** START DOCUMENT **

Confusion Over Section 179

Posted by taxguru on October 20, 2006

 

Q:

Subject: quick question 

 Kerry,

Hi there- it was great to find your site.   I have a quick question on the Section 179 deduction – and please forgive my lack of expertise in the tax law: say you spend $100K on equipment – does that mean that you totally deduct that amount, saving ~$40K (assuming 40% tax rate?).  Does the ~$400K limit mean that you can save only up to approximately 40%*$400K = $160K in taxes?  How do you quantify what you spend on all Section 179 eligible items  – just adding them up?  It seems weird to me that the fed would actually penalize a company for making >$400K in capital expenditures that would fit the Section 179 law.

Also, can you claim this tax on money spent on upkeep and maintenance on equipment?

Thanks for listening~

A:

While using a taxpayer’s tax bracket percentage as a guide can give you a quick & dirty idea of the tax savings from a deduction, such as Section 179, the actual savings will be different because of the sneaky way in which taxes are actually calculated, such as using AGI as a trigger to reduce or eliminate several tax credits and deductions.  Any item that reduces AGI will have more of a tax saving impact than just the tax rate percentage.

You are misinterpreting the $400,000 issue ($430,000 for 2006).  What the tax code does is phase out and eliminate the Section 179 deduction for any taxpayer that has acquired a huge amount of new qualifying business equipment.  This is intended to eliminate this tax break for what our rulers consider un-deserving “evil big businesses” and focus this special deduction on smaller companies.  However, any company acquiring that much new stuff will still be claiming a substantial normal depreciation deduction, especially if it chooses to use an accelerated method of calculating it.

In regard to qualifying the amount spent on new qualifying equipment, any business that intends to do so must have a good set of accounting records and can run reports of the new items posted to the equipment fixed asset accounts. 

Costs posted to expense accounts, such as repairs and maintenance don’t qualify for the Section 179.  However, since you are already deducting those costs as normal operating expenses, it ends up working out better that way.

I hope this helps you better understand this issue.  If you personally are involved in running a business that may be considering utilizing it, you should be working directly with a professional tax advisor who will be able to better illustrate how it will affect your unique situation.

** END DOCUMENT **
** START MATERIAL **

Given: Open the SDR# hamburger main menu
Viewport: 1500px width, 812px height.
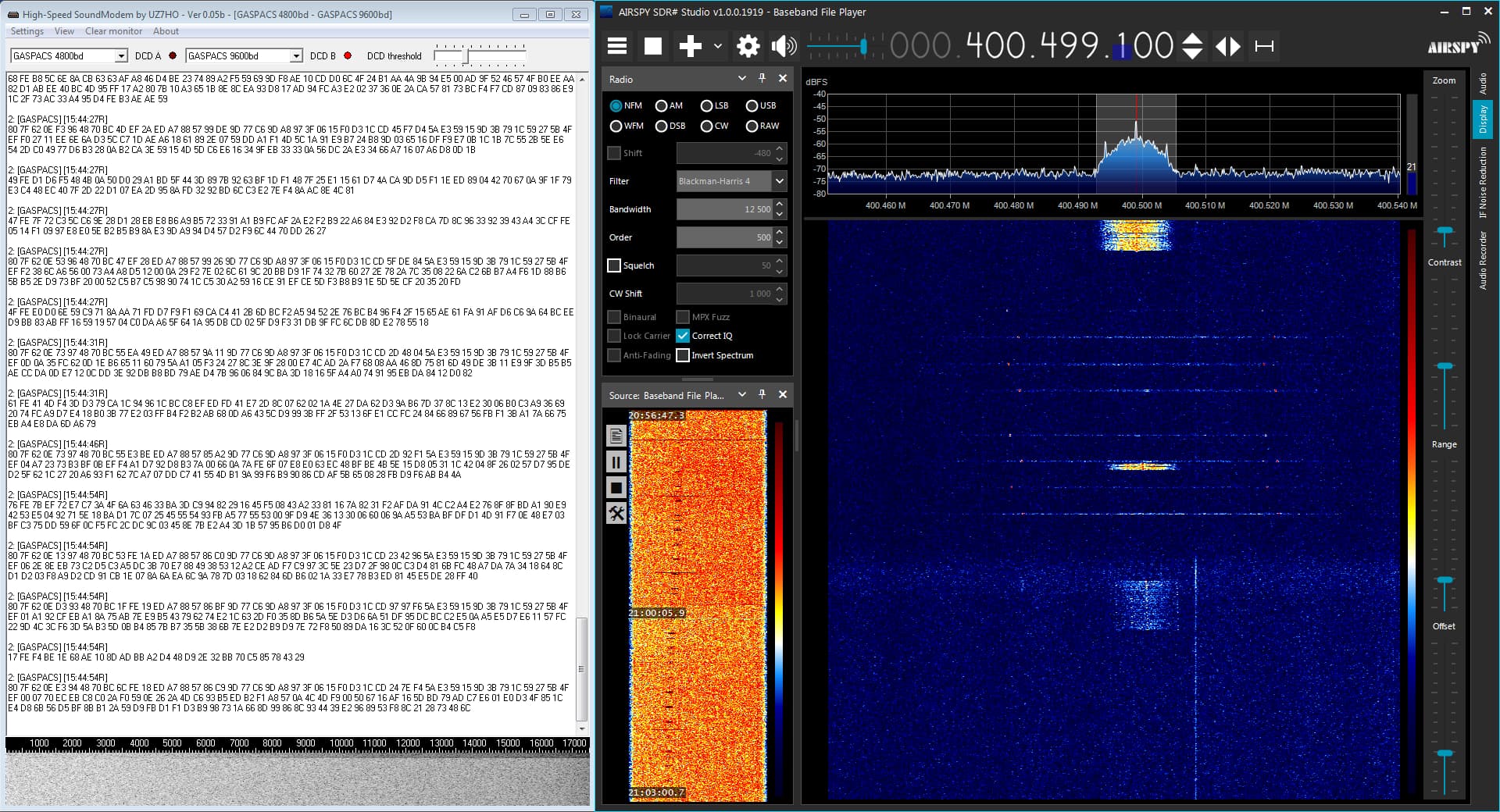Looking at the screenshot, I should point(617,46).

** END MATERIAL **

> TASK INSTRUCTIONS
A. According to the Section 179 post, why will the actual tax savings from a deduction differ from an estimate based on the tax bracket percentage? Answer in one to three sentences.
B. Can you retype the Section 179 post from "Costs posted to" to "your unique situation.", word for word?
These lines have no connection to the Section 179 post.

> TASK-BY-TASK ANSWERS
A. Taxes are calculated in a way that uses AGI as a trigger to reduce or eliminate several tax credits and deductions. As a result, anything that reduces AGI saves more in taxes than the tax rate percentage alone would suggest.

B.
Costs posted to expense accounts, such as repairs and maintenance don’t qualify for the Section 179.  However, since you are already deducting those costs as normal operating expenses, it ends up working out better that way.

I hope this helps you better understand this issue.  If you personally are involved in running a business that may be considering utilizing it, you should be working directly with a professional tax advisor who will be able to better illustrate how it will affect your unique situation.